Given exercise:
Copy out the lines of data from the one containing "Given: Select the" through the one containing "Looking at the screenshot, I should point(802,52).", both included, keeping every character unchanged.

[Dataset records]
>>>>

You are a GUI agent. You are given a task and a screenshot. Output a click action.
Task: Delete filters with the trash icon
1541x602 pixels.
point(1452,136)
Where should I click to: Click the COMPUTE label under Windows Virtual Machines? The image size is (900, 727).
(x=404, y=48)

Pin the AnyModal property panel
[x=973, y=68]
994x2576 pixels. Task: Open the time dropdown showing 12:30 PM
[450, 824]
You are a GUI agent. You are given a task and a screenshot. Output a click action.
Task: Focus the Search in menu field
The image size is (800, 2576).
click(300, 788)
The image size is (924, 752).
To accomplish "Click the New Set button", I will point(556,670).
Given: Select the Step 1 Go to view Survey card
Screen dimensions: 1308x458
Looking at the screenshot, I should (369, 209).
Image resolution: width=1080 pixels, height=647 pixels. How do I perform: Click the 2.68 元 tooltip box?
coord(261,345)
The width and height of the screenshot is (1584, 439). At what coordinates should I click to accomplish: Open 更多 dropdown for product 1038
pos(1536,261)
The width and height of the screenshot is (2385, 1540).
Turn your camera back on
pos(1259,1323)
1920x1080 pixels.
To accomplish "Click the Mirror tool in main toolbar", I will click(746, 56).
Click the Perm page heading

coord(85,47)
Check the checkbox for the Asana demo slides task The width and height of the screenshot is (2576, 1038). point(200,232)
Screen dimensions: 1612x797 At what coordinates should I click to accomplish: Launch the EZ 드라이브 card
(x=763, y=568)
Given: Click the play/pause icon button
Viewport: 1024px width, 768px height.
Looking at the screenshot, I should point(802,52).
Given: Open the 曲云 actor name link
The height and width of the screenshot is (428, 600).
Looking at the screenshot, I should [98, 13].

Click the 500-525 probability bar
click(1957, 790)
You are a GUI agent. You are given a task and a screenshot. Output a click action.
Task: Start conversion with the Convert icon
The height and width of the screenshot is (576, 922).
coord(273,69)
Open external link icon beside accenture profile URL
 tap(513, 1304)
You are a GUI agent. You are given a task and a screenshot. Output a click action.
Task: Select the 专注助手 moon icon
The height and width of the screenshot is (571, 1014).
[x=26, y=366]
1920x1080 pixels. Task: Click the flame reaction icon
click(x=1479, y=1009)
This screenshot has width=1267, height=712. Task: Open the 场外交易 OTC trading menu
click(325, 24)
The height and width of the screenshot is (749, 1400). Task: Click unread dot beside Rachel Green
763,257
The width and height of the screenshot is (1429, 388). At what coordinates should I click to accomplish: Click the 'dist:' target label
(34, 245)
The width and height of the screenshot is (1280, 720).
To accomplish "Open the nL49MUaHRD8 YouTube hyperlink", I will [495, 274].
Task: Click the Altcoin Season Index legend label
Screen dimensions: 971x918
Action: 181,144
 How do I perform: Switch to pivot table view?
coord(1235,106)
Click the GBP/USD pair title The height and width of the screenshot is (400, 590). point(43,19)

<<<<

Exercise response:
Given: Select the Step 1 Go to view Survey card
Screen dimensions: 1308x458
Looking at the screenshot, I should (369, 209).
Image resolution: width=1080 pixels, height=647 pixels. How do I perform: Click the 2.68 元 tooltip box?
coord(261,345)
The width and height of the screenshot is (1584, 439). At what coordinates should I click to accomplish: Open 更多 dropdown for product 1038
pos(1536,261)
The width and height of the screenshot is (2385, 1540).
Turn your camera back on
pos(1259,1323)
1920x1080 pixels.
To accomplish "Click the Mirror tool in main toolbar", I will click(746, 56).
Click the Perm page heading

coord(85,47)
Check the checkbox for the Asana demo slides task The width and height of the screenshot is (2576, 1038). point(200,232)
Screen dimensions: 1612x797 At what coordinates should I click to accomplish: Launch the EZ 드라이브 card
(x=763, y=568)
Given: Click the play/pause icon button
Viewport: 1024px width, 768px height.
Looking at the screenshot, I should point(802,52).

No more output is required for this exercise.